SharedArrays.jl

Unlike distributed DArray from DistributedArrays.jl, a SharedArray object is stored in full on the control process, but it is shared across all workers on the same node, with a significant cache on each worker. SharedArrays package is part of Julia’s Standard Library (comes with the language).

Similar to DistributedArrays, you can read elements using their global indices from any worker.
Unlike with DistributedArrays, with SharedArrays you can write into any part of the array from any worker using their global indices. This makes it very easy to parallelize any serial code, but this comes with caveats.

There are downsides to SharedArray when compared to DistributedArrays.jl:

The ability to write into the same array elements from multiple processes creates the potential for a race condition and indeterminate outcome with a poorly written code!
You are limited to a set of workers on the same node – does SharedArrays predate DistributedArrays?
You will have very skewed (non-uniform across processes) memory usage.

Let’s start with serial Julia (julia command) and initialize a 1D shared array:

using Distributed
addprocs(4)
using SharedArrays    # important to run after adding workers
a = SharedArray{Float64}(30);
a[:] .= 1.0           # assign from the control process
@fetchfrom 2 sum(a)   # correct (30.0)
@fetchfrom 3 sum(a)   # correct (30.0)
sum(a)                # correct (30.0)

@sync @spawnat 2 a .= 2.0   # can assign from any worker!
@fetchfrom 3 sum(a)         # correct (60.0)
a .= 3.0;                   # can assign from the control process as well
@fetchfrom 2 sum(a)         # correct (90.0)

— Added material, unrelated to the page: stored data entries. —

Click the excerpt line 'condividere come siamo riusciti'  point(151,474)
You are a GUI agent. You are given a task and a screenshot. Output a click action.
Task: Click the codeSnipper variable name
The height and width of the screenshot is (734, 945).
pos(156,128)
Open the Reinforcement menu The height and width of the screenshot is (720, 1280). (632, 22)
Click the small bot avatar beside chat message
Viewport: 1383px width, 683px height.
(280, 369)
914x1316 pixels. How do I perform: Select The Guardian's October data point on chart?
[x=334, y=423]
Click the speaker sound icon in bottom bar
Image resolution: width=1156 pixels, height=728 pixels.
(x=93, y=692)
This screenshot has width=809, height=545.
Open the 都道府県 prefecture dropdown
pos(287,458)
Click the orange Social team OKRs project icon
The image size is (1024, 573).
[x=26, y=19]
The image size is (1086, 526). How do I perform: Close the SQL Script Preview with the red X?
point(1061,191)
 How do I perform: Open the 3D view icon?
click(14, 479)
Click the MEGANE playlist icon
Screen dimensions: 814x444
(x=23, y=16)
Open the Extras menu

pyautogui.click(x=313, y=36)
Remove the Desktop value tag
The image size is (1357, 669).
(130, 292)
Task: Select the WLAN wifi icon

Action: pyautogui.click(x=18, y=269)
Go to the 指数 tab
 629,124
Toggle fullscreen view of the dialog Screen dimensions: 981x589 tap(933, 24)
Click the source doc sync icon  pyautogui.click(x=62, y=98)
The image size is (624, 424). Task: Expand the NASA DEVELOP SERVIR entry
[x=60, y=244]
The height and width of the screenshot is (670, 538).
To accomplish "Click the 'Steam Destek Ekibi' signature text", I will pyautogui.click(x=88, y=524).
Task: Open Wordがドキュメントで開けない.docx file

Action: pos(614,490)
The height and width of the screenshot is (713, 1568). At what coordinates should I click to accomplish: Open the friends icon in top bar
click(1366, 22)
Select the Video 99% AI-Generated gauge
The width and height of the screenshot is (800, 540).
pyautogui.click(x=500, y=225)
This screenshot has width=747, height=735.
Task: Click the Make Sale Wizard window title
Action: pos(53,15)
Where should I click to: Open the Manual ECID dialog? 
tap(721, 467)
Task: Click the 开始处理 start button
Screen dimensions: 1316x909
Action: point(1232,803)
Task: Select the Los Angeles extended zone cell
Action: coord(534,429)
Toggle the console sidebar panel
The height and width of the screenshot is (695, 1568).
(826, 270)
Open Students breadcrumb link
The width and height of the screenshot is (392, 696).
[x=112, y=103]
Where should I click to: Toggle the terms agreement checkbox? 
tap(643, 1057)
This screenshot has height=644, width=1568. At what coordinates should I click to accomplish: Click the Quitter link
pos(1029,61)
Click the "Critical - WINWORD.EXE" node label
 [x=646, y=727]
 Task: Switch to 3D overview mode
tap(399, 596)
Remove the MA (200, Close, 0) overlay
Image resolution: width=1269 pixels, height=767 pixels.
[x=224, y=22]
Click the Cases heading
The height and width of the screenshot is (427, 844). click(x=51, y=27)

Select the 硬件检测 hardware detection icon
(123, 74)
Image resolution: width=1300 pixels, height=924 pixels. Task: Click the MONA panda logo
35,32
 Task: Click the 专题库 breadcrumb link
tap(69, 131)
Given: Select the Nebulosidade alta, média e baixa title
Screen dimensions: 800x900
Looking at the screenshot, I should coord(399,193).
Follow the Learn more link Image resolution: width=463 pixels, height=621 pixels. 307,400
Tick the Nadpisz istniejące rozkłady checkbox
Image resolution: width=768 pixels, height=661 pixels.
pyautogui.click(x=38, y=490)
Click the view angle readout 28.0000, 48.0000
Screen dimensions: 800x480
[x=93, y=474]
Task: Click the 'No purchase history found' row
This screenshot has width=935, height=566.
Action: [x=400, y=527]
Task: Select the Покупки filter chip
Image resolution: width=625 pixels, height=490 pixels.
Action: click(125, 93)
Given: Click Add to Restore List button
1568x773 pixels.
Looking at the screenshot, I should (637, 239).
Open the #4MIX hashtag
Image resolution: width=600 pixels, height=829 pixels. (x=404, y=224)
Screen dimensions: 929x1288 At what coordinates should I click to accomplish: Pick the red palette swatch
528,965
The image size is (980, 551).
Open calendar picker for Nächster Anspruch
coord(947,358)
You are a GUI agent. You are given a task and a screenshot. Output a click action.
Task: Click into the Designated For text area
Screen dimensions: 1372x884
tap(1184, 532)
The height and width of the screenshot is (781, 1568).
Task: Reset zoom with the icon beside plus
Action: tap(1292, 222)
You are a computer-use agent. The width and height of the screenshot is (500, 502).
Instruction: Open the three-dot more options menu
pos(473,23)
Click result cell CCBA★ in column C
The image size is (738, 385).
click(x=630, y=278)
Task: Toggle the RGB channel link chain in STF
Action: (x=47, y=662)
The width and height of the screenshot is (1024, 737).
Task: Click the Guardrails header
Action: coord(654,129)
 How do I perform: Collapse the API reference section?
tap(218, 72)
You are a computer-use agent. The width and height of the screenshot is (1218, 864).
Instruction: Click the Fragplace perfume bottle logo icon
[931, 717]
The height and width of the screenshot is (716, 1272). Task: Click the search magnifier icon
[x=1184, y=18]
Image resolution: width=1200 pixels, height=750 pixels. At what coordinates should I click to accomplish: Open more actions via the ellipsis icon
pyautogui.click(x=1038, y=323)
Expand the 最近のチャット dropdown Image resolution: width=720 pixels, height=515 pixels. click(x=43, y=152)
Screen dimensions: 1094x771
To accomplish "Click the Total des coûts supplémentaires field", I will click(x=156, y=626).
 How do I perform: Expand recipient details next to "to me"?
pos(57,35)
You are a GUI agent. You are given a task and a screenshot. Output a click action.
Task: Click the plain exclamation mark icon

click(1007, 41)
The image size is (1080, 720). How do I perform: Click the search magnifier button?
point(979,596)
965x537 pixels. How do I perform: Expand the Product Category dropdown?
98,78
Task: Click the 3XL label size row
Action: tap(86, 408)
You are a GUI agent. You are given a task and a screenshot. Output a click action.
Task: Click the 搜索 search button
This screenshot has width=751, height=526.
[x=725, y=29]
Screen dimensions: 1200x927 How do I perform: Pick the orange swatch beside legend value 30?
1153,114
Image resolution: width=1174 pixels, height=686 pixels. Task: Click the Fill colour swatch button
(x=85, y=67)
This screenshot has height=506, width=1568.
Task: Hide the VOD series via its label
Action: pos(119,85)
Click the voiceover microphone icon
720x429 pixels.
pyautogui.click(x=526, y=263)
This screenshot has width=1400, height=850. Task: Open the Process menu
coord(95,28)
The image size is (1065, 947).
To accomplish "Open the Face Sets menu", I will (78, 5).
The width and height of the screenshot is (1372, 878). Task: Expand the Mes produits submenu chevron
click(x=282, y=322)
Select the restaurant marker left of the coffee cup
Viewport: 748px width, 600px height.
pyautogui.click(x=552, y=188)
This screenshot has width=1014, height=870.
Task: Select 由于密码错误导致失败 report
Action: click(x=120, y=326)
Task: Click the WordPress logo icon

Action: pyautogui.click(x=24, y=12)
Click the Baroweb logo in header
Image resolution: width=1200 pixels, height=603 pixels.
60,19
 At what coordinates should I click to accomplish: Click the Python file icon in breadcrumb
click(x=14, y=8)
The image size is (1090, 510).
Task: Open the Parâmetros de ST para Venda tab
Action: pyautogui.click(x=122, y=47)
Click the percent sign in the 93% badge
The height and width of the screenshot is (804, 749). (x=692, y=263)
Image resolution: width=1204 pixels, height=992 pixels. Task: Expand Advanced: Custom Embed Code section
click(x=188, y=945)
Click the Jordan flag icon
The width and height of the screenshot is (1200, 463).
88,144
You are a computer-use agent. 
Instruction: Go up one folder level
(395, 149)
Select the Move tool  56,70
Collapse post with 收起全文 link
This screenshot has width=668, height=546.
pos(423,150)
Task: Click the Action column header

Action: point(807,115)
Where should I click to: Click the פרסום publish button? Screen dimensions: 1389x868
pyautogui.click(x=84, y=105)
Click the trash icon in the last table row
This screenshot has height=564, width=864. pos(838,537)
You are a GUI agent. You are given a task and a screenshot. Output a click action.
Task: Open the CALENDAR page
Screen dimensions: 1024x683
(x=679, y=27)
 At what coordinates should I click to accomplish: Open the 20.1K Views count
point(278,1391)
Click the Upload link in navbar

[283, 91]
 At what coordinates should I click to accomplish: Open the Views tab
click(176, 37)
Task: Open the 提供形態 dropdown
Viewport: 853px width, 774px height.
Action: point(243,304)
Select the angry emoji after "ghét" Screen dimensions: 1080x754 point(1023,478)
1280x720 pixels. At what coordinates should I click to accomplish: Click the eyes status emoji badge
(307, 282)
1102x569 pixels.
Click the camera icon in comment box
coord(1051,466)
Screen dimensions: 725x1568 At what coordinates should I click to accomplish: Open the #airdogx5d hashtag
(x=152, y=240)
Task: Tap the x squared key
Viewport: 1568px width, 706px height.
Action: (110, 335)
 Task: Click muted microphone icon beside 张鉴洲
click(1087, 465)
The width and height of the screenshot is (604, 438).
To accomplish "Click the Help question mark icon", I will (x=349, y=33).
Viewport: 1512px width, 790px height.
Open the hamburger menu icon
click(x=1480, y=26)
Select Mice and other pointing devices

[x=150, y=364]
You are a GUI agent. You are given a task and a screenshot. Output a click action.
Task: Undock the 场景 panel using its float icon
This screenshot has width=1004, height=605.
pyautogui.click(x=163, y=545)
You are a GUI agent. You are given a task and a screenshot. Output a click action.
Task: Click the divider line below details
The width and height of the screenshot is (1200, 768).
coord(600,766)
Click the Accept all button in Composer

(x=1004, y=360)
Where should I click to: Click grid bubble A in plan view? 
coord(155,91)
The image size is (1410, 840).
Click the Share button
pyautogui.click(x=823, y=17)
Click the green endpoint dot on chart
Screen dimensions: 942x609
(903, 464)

You can use a function to initialize an array, however, pay attention to the result:

b = SharedArray{Int64}((1000), init = x -> x .= 0);    # use a function to initialize `b`
length(b)
b = SharedArray{Int64}((1000), init = x -> x .+= 1)   # each worker updates the entire array in-place!

Key idea

Each worker runs this function!

Here is another demo with a problem – let’s fill each element with its corresponding myid() value:

@everywhere println(myid())     # let's use these IDs in the next function
c = SharedArray{Int64}((20), init = x -> x .= myid())   # indeterminate outcome! each time a new result

Each worker updates every element, but the order in which they do this varies from one run to another, producing indeterminate outcome.

Avoiding a race condition: use `localindices`

With a SharedArray, there is an implicit partitioning for processing on workers (although the array itself is stored on the control process):

@everywhere using SharedArrays   # otherwise `localindices` won't be found on workers
for i in workers()
    @spawnat i println(localindices(c))   # this block is assigned for processing on worker `i`
end

What we really want is for each worker to fill only its assigned block (parallel init, same result every time):

c = SharedArray{Int64}((20), init = x -> x[localindices(x)] .= myid())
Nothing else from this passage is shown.